The plan includes an expanded emergency department, more operating rooms, more beds and other additions.
“Filing this letter of intent is the next step toward making this project – which is vital to our community’s health – a reality,” NGHS President and CEO Carol Burrell said in a statement. “The $700 million cost estimate includes the initial phase of construction, as well as a future phase to add even more operating rooms; expand clinical space for heart and vascular care, neurosciences and other services; and add patient beds as needed.
Burrell said the 11 stories account for “future expansion.”
“Our clinical teams are currently working with the architects as they develop designs, and we look forward to sharing more as the process moves closer to construction,” Burrell said.
NGHS officials previously provided a project budget between $450 million and $500 million in December.
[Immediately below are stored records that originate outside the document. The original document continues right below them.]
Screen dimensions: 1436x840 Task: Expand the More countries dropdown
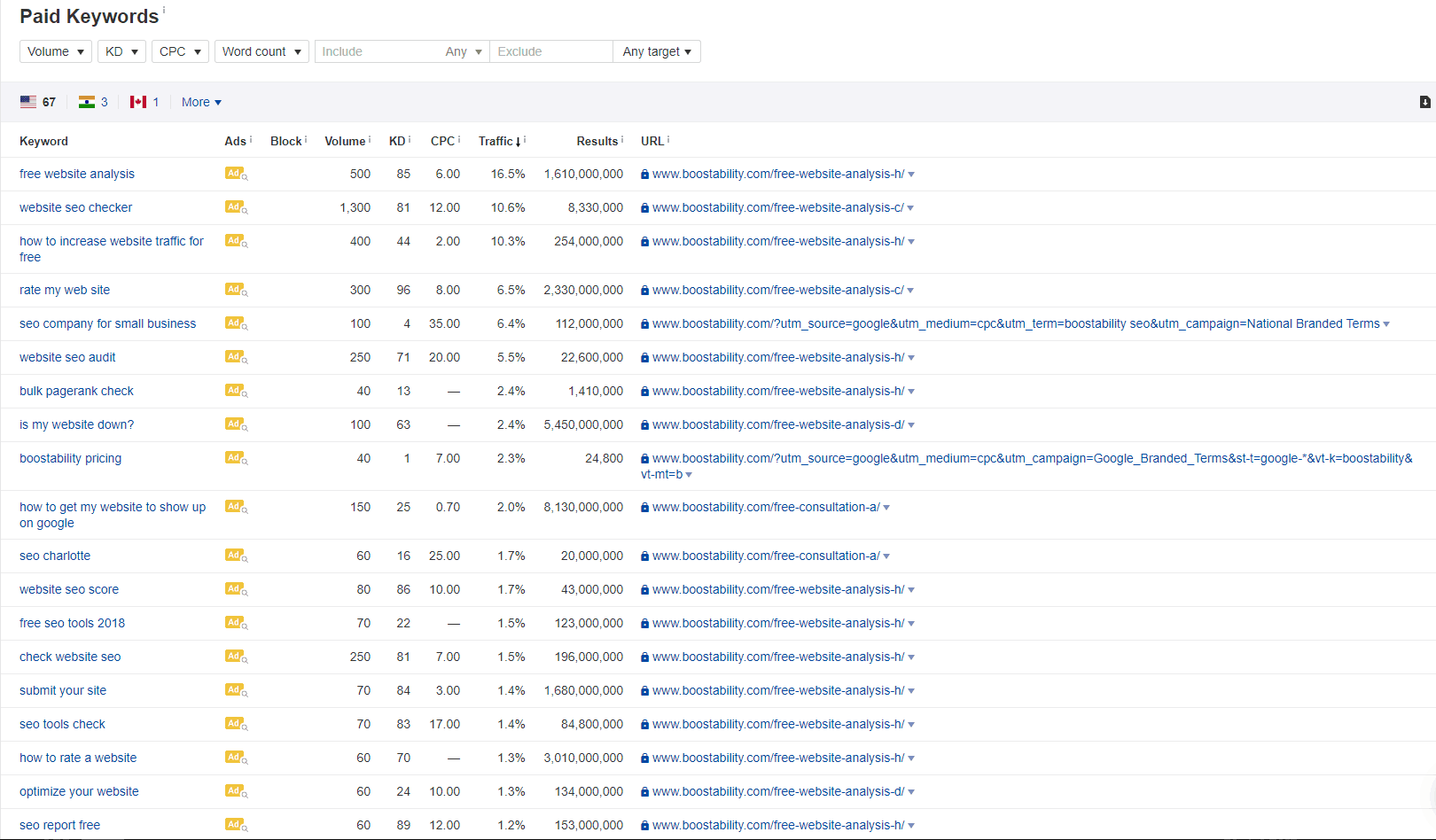[x=200, y=102]
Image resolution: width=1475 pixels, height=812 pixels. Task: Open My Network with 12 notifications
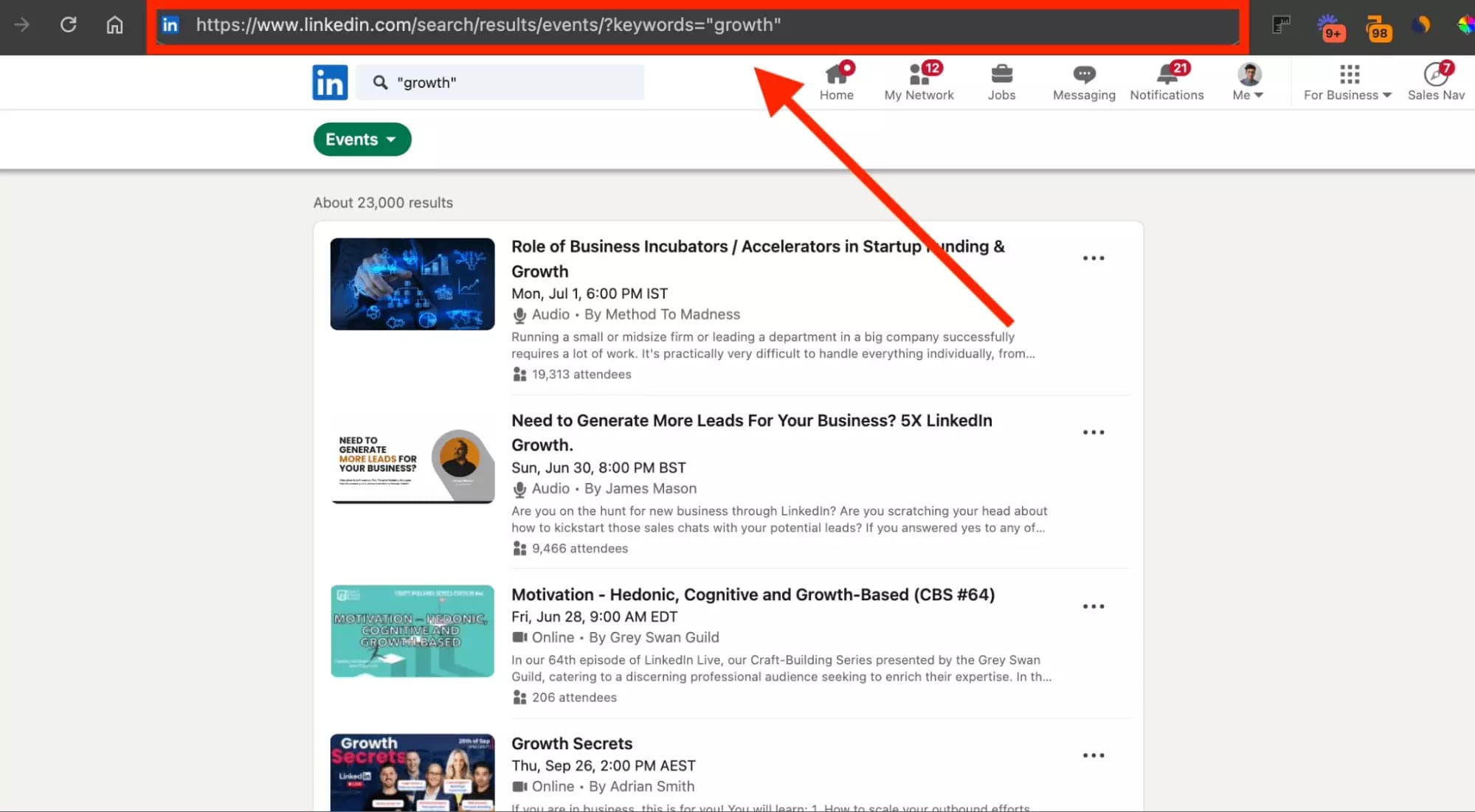(x=919, y=74)

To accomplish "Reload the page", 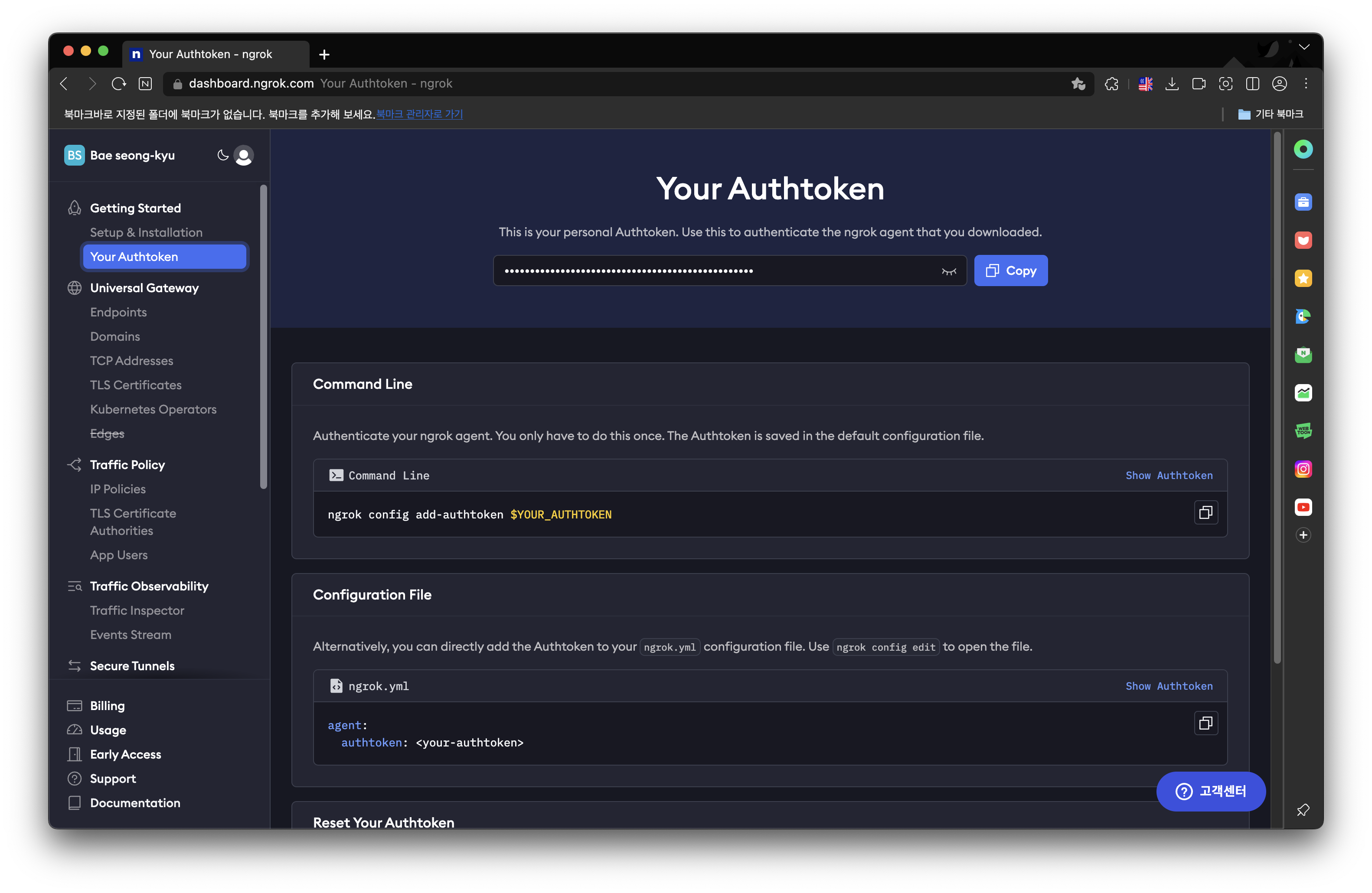I will [119, 84].
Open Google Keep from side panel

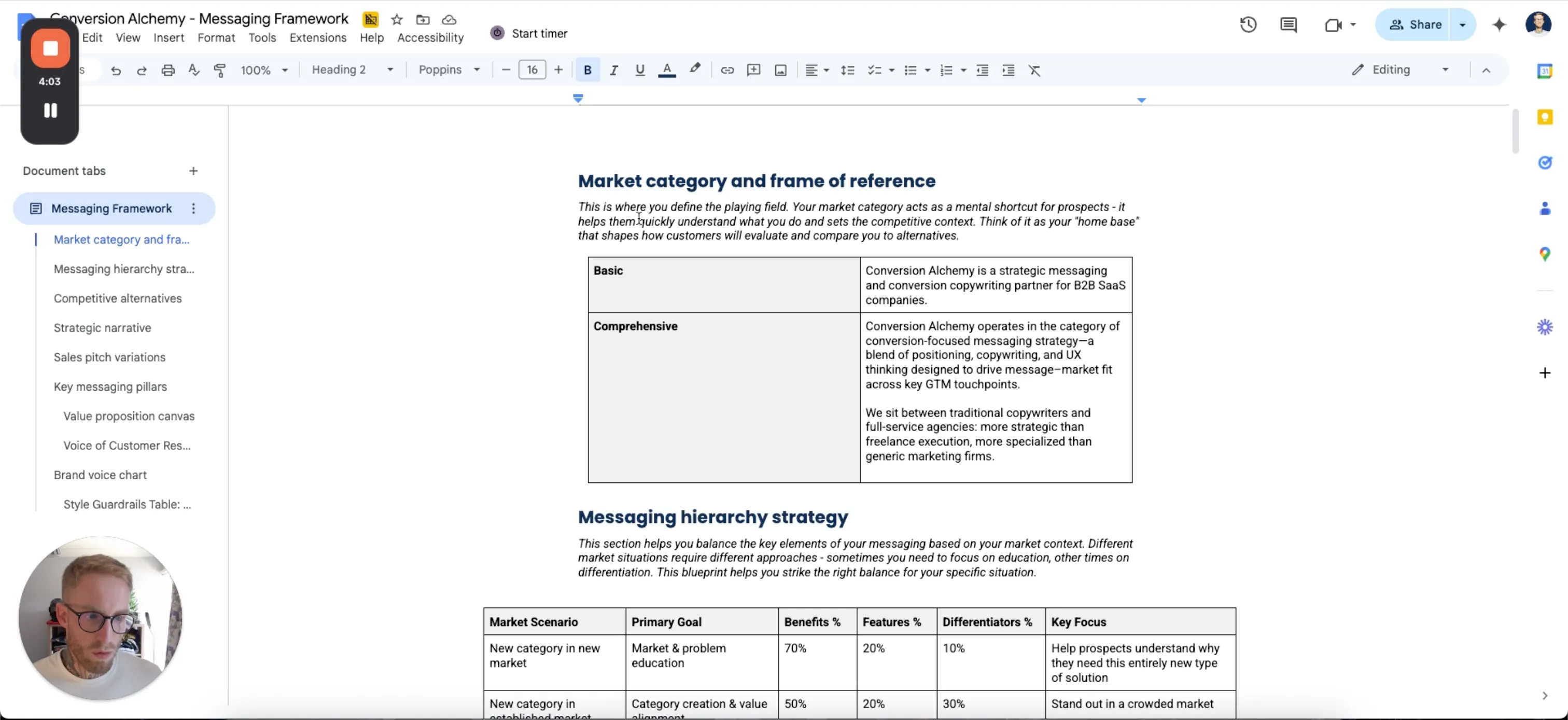(1544, 116)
NGHS spokesman Sean Couch said that estimate was for the first phase of the project, which would be the initial tower construction and surrounding area.
“Some of the 11 stories of the towers will be unfinished shell space when the tower opens,” Couch wrote in an email. “The total estimated project cost of $700 million also takes into account Phase 2 – which will include adding even more operating rooms, beds and expanded clinical space as demand drives the need to finish the empty shell space.”
The letter was filed with the Department of Community Health’s Office of Health Planning
According to the letter, the new tower will add outpatient observation beds, five shared inpatient/outpatient operating rooms, a rooftop helipad, a central energy plant, parking garage and 144 more inpatient acute care beds.
The cardiac catheterization labs and the emergency department would be relocated.